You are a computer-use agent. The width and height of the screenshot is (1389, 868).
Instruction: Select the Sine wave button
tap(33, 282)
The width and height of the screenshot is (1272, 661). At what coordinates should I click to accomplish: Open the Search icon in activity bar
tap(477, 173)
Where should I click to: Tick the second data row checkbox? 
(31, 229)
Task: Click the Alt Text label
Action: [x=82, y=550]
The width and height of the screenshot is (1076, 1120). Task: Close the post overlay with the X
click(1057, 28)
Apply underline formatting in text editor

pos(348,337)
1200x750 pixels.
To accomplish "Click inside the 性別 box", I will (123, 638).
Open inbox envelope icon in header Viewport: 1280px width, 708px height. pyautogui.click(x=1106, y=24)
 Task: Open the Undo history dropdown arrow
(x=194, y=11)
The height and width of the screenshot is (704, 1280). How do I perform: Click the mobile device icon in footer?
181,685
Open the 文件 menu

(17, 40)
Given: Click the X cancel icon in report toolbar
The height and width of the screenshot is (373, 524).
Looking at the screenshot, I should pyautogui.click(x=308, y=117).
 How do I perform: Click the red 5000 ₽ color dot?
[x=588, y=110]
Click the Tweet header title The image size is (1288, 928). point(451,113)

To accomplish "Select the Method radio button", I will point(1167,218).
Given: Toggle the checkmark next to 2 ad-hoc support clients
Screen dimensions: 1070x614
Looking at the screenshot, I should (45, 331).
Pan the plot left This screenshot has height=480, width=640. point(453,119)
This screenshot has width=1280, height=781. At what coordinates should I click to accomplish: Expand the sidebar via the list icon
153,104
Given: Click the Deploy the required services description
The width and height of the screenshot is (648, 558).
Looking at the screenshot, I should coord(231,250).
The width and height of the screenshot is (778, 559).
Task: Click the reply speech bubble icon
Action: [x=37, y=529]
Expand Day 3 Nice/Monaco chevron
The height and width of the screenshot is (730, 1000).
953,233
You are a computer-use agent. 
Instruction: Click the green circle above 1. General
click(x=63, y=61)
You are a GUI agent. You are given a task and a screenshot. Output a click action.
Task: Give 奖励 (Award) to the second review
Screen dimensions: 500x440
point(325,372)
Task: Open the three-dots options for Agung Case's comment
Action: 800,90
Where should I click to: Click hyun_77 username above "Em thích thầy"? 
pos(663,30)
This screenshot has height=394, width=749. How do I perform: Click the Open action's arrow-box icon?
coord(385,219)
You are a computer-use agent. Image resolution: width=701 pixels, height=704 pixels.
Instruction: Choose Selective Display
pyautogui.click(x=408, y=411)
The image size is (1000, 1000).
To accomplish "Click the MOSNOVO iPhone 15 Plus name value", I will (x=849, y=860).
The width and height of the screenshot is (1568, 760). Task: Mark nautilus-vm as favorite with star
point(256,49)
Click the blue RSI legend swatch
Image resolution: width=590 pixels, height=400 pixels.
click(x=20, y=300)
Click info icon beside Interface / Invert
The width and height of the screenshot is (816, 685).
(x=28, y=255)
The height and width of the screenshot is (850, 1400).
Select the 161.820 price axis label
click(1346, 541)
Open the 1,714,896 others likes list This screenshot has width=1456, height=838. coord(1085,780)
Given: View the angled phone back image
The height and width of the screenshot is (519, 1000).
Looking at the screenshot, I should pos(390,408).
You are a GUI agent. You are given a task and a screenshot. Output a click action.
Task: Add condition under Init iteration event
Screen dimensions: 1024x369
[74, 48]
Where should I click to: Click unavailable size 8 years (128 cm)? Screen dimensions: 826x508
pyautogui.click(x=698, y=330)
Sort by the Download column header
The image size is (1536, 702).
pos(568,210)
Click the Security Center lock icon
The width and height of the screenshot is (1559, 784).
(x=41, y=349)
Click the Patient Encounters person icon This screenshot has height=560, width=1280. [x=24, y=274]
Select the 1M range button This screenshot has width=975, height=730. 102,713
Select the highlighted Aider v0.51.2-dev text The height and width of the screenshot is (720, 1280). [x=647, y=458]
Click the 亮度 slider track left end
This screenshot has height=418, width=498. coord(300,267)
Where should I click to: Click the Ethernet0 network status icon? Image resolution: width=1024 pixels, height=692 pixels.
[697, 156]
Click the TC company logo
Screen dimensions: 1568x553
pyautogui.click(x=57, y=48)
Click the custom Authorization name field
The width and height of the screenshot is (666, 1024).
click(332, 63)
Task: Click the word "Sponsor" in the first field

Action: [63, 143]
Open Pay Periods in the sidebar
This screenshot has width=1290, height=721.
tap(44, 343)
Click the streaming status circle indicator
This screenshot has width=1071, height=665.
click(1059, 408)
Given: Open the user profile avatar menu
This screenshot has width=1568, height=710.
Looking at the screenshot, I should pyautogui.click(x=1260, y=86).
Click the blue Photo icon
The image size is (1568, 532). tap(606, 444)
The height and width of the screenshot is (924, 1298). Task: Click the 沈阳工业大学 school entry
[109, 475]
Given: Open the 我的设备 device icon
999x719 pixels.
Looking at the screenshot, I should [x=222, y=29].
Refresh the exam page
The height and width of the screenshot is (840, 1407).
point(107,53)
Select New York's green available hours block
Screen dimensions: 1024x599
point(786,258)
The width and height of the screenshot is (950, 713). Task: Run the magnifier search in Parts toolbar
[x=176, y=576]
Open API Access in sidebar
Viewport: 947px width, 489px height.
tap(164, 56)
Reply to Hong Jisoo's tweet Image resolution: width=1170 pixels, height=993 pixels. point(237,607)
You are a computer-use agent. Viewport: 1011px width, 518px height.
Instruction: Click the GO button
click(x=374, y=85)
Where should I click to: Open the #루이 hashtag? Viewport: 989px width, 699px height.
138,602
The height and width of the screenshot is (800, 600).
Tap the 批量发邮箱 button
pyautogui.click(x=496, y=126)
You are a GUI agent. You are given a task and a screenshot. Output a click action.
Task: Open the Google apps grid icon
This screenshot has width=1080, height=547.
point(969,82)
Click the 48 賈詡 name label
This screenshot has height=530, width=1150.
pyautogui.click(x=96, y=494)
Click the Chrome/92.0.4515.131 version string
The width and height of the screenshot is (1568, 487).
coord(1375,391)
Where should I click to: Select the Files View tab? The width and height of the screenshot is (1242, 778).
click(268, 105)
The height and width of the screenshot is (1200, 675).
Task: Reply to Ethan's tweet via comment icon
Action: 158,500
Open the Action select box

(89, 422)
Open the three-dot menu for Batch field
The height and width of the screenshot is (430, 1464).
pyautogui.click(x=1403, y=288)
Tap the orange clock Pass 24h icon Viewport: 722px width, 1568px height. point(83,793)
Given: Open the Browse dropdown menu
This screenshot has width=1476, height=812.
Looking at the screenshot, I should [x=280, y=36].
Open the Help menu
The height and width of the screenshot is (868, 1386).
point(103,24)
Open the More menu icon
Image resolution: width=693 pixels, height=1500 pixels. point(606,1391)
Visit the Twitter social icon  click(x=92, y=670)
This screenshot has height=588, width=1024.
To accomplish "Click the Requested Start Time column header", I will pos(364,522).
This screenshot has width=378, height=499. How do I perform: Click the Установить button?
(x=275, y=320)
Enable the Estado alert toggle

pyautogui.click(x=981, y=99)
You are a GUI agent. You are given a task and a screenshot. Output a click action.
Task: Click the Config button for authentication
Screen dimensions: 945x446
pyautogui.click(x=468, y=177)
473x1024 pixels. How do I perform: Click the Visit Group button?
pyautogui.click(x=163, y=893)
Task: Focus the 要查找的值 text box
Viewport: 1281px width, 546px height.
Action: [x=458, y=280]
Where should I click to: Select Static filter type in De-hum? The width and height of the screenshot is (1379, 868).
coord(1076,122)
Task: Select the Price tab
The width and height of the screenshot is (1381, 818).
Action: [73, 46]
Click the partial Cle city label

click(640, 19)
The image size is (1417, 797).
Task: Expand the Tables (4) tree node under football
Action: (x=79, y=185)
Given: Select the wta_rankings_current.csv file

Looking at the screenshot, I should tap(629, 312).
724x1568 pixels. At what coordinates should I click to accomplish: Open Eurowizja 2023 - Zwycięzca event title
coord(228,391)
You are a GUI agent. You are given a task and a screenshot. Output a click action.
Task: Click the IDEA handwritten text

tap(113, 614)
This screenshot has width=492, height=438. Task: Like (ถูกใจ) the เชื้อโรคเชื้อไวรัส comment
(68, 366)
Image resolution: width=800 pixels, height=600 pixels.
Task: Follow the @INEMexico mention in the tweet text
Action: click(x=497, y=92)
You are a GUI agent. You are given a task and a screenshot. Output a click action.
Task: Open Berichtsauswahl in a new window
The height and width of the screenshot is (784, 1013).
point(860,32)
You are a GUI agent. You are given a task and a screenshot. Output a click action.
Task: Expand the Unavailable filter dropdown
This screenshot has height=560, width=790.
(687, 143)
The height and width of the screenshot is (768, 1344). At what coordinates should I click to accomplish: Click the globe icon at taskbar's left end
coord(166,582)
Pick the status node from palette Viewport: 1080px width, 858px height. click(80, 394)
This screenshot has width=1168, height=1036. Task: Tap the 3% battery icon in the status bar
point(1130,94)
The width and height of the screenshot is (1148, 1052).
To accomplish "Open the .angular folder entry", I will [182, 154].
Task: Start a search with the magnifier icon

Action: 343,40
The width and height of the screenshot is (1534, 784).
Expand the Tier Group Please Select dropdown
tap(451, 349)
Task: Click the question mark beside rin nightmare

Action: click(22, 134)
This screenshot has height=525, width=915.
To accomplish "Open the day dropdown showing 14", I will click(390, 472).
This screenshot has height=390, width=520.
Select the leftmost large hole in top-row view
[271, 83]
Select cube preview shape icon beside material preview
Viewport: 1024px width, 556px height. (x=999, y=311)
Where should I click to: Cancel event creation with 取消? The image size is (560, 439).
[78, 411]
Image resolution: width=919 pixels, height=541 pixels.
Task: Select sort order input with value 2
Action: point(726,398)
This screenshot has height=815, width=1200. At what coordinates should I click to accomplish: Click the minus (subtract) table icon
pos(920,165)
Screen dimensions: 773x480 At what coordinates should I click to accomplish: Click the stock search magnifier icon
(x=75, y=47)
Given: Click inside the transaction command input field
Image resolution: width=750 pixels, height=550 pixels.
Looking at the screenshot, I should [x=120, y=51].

■ AIM OF THE TASK
Wherever the string "inside" occurs in the records, copy the line it is in.

■ EXERCISE RESULT
To accomplish "Click inside the 性別 box", I will (123, 638).
Given: Click inside the transaction command input field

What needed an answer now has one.